Bewegungstherapie (Mototherapie)

Drei Turnringe in Großaufnahme

Motopädie - beweglich bleiben

Die Motopädie ist eine Therapie und Unterrichts­form, die psychologische, pädagogische, sport- und erziehungswissenschaftliche mit medizinischen Erkenntnissen und Methoden verknüpft.

Zentraler Ansatz der Motopädie ist die Bewegung, genauer die Wechselwirkung zwischen Kör­per und Psyche des Menschen. Bewegung wird als ein wesentlicher Bestandteil der Persönlichkeitsentwicklung in der Auseinandersetzung des Menschen mit seinem Körper sowie mit dem sozialen Umfeld verstanden. Ziel der motopädischen Arbeit ist es, die Handlungsfähigkeit des Kindes zu erweitern, auf der Grundlage eines positiven Erlebens der eigenen Fähigkei­ten in der Auseinandersetzung mit dem eigenen Körper, dem Material und dem Partner (Ich-, Sach-, Sozialkompetenz).

Motopädagogik als Erziehungskonzept bei Kindern mit körperlich-organischen Erkrankungen und psychosozialen Störungen

Die Motopädie umfasst Inhalte und Methoden der Motopäda­gogik und Mototherapie. Je nach Arbeitsschwerpunkt und Praxisfeld verfolgt die moto­pädische Arbeit überwiegend einen pädagogisch-präventiven und entwicklungsfördernden Auftrag oder ist therapeutisch-rehabilitierend ausgerichtet. Die Motopäda­gogik als Erzie­hungskonzept zielt darauf ab, Störungen mo­torischer, sozial-emotionaler Art vorzubeugen. Sie versteht sich als Fachgebiet der Pädagogik, das praktisch die wissenschaftlich gestützten Methoden der Erziehung durch Pädagogik anwendet. Die Moto­therapie als Behandlungskon­zept richtet sich an Kinder mit Auffälligkeiten und Störungen, nicht nur körperlich-organischer Ursache, sondern auch bei psycho­sozialen Störungen.

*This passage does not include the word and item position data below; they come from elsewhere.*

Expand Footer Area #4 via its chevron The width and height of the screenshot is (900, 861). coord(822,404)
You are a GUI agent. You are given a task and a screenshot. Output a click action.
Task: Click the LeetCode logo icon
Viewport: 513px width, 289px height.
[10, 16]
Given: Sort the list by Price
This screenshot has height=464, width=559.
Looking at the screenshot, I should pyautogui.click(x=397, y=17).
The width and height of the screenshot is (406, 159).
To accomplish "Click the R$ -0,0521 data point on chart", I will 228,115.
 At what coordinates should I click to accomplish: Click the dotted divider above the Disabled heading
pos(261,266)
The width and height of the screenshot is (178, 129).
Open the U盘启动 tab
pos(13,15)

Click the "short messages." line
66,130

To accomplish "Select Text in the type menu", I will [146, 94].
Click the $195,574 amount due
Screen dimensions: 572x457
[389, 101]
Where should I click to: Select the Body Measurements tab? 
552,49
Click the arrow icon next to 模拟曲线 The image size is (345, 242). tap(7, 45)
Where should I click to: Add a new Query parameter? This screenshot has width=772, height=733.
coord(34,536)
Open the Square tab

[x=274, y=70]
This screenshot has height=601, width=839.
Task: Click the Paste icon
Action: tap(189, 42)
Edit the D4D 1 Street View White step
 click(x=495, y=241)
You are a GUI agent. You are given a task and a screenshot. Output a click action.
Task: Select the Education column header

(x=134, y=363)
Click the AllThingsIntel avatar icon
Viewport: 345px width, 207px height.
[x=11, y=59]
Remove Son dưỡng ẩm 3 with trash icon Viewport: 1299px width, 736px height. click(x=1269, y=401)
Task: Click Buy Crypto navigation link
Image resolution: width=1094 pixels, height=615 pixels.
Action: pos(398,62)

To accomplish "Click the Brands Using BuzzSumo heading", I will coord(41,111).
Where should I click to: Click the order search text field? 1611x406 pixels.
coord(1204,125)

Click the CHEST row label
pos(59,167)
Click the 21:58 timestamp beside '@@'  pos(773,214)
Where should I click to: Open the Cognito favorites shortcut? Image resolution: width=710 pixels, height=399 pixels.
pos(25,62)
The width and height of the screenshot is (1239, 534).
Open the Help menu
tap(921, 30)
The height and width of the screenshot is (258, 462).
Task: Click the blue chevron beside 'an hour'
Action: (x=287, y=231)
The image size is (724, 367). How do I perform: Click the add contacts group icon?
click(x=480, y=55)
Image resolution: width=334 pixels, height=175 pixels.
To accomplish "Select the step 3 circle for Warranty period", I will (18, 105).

Mototherapie: Verbindung von motorischen, sensorischen, kommunikativen, interaktiven Handlungen

Zwei Beine balancieren auf einem Niedrigseil

Zu den Indikationen gehören Entwicklungsverzögerungen, Bewegungsstörungen, Störun­gen der Körperwahrnehmung, Wahrnehmungsstörungen, Lern-, Leistungs- und Verhaltensstörun­gen, psychische und emotionale ­­­­­­­Auffälligkeiten. Das Behand­lungskonzept der Motothe­rapie ist mehrdimensional ausgerichtet, und so bezieht sich die Diagnose nicht nur auf Beeinträchtigungen im Bewegungs- und Wahrnehmungsbereich, sondern auch auf Persönlichkeitsmerkmale, Ausdrucks- und Verhaltensweisen des Kindes. Sie geht auf emotionale, soziale und motorische Aspekte ein. Es werden nicht nur Störungen und Schwächen des Kindes erfasst, sondern vor allem seine Stärken. Mototherapie findet in Kleingruppen oder als Einzelförderung statt. In Gruppenstunden können gezielte Verbindungen motorischer, sensomotorischer, kommunikativer und interaktiver Handlungen stattfinden. Im Mittelpunkt stehen die Persönlichkeit des Einzelnen und die Formung eines positiven Selbstbildes. In Der Guten Hand gibt es eine Reihe von Mitarbeitern mit motopädischer Weiterbildung, die die Kinder in Alltag und Heilpädagogik fördern können.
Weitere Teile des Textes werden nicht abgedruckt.